• Source material
● ● ● ● ●

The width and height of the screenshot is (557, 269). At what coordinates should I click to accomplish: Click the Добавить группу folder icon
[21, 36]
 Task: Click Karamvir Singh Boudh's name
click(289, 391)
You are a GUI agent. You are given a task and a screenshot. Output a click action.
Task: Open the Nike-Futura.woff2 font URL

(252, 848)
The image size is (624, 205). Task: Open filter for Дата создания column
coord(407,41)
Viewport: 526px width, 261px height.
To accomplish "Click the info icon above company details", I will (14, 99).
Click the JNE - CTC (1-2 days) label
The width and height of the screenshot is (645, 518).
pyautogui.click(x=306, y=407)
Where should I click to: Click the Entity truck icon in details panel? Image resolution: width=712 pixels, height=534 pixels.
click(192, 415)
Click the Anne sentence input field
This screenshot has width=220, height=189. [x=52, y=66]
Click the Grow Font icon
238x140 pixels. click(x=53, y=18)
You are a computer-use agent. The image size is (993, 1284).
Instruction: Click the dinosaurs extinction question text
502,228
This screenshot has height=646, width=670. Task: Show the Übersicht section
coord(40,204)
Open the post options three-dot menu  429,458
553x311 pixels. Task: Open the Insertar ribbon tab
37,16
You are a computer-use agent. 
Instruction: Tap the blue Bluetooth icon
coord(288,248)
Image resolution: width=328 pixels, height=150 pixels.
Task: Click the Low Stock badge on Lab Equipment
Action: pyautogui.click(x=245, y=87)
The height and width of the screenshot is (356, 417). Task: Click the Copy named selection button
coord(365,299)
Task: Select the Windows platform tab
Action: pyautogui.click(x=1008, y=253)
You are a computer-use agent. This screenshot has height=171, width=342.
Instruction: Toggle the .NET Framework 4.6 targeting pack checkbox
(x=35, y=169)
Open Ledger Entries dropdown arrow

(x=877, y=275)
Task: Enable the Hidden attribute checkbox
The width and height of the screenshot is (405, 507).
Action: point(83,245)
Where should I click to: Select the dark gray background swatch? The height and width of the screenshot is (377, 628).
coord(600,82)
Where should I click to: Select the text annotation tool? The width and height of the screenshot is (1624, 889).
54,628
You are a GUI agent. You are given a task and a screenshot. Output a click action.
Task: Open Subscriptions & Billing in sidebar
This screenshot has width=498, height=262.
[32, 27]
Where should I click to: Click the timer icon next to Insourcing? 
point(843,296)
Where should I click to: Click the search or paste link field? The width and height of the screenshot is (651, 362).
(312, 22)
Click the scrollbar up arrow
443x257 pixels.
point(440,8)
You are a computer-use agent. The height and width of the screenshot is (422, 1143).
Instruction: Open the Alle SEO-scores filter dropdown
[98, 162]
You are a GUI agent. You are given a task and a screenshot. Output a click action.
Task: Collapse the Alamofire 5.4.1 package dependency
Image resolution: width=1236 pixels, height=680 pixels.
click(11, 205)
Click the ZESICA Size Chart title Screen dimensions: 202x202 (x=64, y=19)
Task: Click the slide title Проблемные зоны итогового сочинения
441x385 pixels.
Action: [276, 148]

● ● ● ● ●

• Work required
Could you transcribe the records in full, exactly?

• Solution to the problem
The width and height of the screenshot is (557, 269). At what coordinates should I click to accomplish: Click the Добавить группу folder icon
[21, 36]
 Task: Click Karamvir Singh Boudh's name
click(289, 391)
You are a GUI agent. You are given a task and a screenshot. Output a click action.
Task: Open the Nike-Futura.woff2 font URL

(252, 848)
The image size is (624, 205). Task: Open filter for Дата создания column
coord(407,41)
Viewport: 526px width, 261px height.
To accomplish "Click the info icon above company details", I will (14, 99).
Click the JNE - CTC (1-2 days) label
The width and height of the screenshot is (645, 518).
pyautogui.click(x=306, y=407)
Where should I click to: Click the Entity truck icon in details panel? Image resolution: width=712 pixels, height=534 pixels.
click(192, 415)
Click the Anne sentence input field
This screenshot has width=220, height=189. [x=52, y=66]
Click the Grow Font icon
238x140 pixels. click(x=53, y=18)
You are a computer-use agent. The image size is (993, 1284).
Instruction: Click the dinosaurs extinction question text
502,228
This screenshot has height=646, width=670. Task: Show the Übersicht section
coord(40,204)
Open the post options three-dot menu  429,458
553x311 pixels. Task: Open the Insertar ribbon tab
37,16
You are a computer-use agent. 
Instruction: Tap the blue Bluetooth icon
coord(288,248)
Image resolution: width=328 pixels, height=150 pixels.
Task: Click the Low Stock badge on Lab Equipment
Action: pyautogui.click(x=245, y=87)
The height and width of the screenshot is (356, 417). Task: Click the Copy named selection button
coord(365,299)
Task: Select the Windows platform tab
Action: pyautogui.click(x=1008, y=253)
You are a computer-use agent. This screenshot has height=171, width=342.
Instruction: Toggle the .NET Framework 4.6 targeting pack checkbox
(x=35, y=169)
Open Ledger Entries dropdown arrow

(x=877, y=275)
Task: Enable the Hidden attribute checkbox
The width and height of the screenshot is (405, 507).
Action: point(83,245)
Where should I click to: Select the dark gray background swatch? The height and width of the screenshot is (377, 628).
coord(600,82)
Where should I click to: Select the text annotation tool? The width and height of the screenshot is (1624, 889).
54,628
You are a GUI agent. You are given a task and a screenshot. Output a click action.
Task: Open Subscriptions & Billing in sidebar
This screenshot has width=498, height=262.
[32, 27]
Where should I click to: Click the timer icon next to Insourcing? 
point(843,296)
Where should I click to: Click the search or paste link field? The width and height of the screenshot is (651, 362).
(312, 22)
Click the scrollbar up arrow
443x257 pixels.
point(440,8)
You are a computer-use agent. The height and width of the screenshot is (422, 1143).
Instruction: Open the Alle SEO-scores filter dropdown
[98, 162]
You are a GUI agent. You are given a task and a screenshot. Output a click action.
Task: Collapse the Alamofire 5.4.1 package dependency
Image resolution: width=1236 pixels, height=680 pixels.
click(11, 205)
Click the ZESICA Size Chart title Screen dimensions: 202x202 (x=64, y=19)
Task: Click the slide title Проблемные зоны итогового сочинения
441x385 pixels.
Action: [276, 148]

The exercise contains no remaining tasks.